New Dog, New Blog?

Carole went down to the Russell Rescue last weekend to pick up Dash, who will be our third JRT. Call it a weakness. We just love the little suckers. Speaking of weakness, I didn't even make a post last week to note the tenth year of this blog, or some version of it. I began in October following my Fulbright year in Vietnam in 2000 - 2001. It certainly has been a busy fall -- I'm serving on a couple of departmental committees as well as trying to organize a student trip to Vietnam for the spring, teaching a new course, and preparing to teach another new course next term in the Honors Program. But I've been busy before without going completely silent in this space. I've been doing mostly drawing and painting in my free time, moving toward some kind of quasi autobiographical approach to those media and that seems to have drained my desire to write about myself here, though of course I ought to still be interested, on e would think, in the ostensible purpose of this blog, which is writing about reading. Perhaps as fall diminishes and winter settles in, I will want to setting in the warm glow of a computer monitor more often. Or not: the wood stove has its attractions, however lacking in intellectual rigor.

Author: jd

Joseph Duemer is Professor of Literature Emeritus at Clarkson University in northern New York state. His most recent book of poems is Magical Thinking from Ohio State University Press. Since the mid-1990s he has spent a good deal of time in Vietnam, mostly Hanoi. He lives with his wife Carole & five terriers (four Jack Russells & one Patterdale) on the stony bank of the Raquette River in South Colton.
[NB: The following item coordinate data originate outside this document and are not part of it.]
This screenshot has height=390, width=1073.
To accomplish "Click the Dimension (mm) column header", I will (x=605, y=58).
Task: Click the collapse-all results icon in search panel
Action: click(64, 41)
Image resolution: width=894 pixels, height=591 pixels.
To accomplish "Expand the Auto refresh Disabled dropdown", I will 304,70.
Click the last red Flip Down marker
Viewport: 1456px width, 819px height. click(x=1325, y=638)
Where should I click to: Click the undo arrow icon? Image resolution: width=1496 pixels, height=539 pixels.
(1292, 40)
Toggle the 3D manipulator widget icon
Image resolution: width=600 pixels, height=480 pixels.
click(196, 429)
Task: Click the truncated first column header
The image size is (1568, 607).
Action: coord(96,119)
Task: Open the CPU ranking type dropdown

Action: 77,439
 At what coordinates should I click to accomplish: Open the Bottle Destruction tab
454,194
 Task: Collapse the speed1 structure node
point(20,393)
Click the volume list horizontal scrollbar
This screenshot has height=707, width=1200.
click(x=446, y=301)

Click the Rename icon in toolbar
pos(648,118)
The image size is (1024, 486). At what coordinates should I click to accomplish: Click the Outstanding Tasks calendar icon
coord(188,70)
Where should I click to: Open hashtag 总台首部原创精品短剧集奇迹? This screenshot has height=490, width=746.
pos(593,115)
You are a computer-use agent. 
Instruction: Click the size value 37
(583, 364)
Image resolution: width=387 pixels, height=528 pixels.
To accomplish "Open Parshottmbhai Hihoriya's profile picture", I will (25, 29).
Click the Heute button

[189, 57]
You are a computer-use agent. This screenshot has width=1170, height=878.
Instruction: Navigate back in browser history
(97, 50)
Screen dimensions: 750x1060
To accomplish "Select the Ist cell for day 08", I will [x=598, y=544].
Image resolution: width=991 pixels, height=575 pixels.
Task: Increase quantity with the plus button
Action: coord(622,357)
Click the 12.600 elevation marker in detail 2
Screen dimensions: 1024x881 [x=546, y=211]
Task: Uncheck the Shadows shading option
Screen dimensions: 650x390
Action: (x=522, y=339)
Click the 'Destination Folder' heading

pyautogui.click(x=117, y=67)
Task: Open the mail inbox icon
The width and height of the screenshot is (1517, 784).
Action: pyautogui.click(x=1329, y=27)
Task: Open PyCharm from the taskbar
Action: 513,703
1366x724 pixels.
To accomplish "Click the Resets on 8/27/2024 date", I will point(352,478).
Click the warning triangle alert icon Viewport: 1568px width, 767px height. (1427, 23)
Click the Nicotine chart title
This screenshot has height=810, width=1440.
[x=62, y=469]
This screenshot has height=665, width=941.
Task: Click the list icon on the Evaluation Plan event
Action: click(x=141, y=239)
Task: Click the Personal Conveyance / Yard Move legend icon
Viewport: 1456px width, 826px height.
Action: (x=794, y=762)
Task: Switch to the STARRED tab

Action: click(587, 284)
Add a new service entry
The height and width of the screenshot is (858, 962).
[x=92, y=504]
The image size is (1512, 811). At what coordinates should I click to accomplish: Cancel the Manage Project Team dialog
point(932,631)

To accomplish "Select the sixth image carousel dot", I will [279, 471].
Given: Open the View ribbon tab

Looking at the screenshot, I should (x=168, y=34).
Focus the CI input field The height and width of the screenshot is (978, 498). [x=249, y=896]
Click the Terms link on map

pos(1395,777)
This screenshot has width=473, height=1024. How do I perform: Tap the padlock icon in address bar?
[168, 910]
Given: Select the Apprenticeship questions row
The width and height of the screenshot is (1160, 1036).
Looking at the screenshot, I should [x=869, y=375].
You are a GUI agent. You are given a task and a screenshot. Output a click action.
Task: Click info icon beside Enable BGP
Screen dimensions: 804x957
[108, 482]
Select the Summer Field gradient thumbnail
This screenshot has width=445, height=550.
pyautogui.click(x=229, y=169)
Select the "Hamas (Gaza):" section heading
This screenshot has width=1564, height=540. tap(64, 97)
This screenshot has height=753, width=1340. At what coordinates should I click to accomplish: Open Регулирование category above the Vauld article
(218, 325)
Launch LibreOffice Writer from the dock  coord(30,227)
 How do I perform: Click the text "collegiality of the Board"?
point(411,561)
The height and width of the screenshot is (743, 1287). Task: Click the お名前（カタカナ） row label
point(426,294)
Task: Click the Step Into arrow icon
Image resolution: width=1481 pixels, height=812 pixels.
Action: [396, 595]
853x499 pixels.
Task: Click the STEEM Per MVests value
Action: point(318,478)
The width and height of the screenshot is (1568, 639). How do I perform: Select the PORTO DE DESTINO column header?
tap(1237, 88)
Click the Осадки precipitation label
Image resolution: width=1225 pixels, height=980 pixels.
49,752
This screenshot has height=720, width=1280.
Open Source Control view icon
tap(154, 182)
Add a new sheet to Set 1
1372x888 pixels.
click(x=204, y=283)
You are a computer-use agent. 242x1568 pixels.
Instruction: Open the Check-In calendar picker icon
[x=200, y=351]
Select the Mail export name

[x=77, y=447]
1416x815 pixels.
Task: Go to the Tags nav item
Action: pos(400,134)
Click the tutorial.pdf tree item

4 thoughts on “New Dog, New Blog?”

  1. Do you also publish your own poetry here? That will be one way to keep your blog going. One of my entries today was a very simple poem:

    “Fly to the Moon”

    We are too soft for the stone,
    too invasive, too fragile. When
    I was a little boy I used to
    think he could fly to the moon.

    1. I don’t usually publish my own poems — I tend to save them for “real,” which is to say, print, venues. It’s probably snobbish and old-fashioned, but I’m old enough that just sticking the poems out there on the internet seems like giving them away for free. Now, it’s not like I make much money — at least directly — from my poems, but they are a form of cultural capital that has translated into grants, promotions, etc. so they do have some value in the “real” world. I like your quatrain & was surprised by the very interesting & mysterious use of the pronoun “he” in the last line — I hope it’s not a typo for “we,” because I like bringing it back to “the little boy” the speaker once was.

  2. Yes, that was not a typo. I am impressed that you noticed. And thank you very much for visiting me.
    And I understand now why you don’t share your poetry here, makes sense to me.

    p.s. as a psych grad, my eyes still twitch when I hear about grants and grant writing.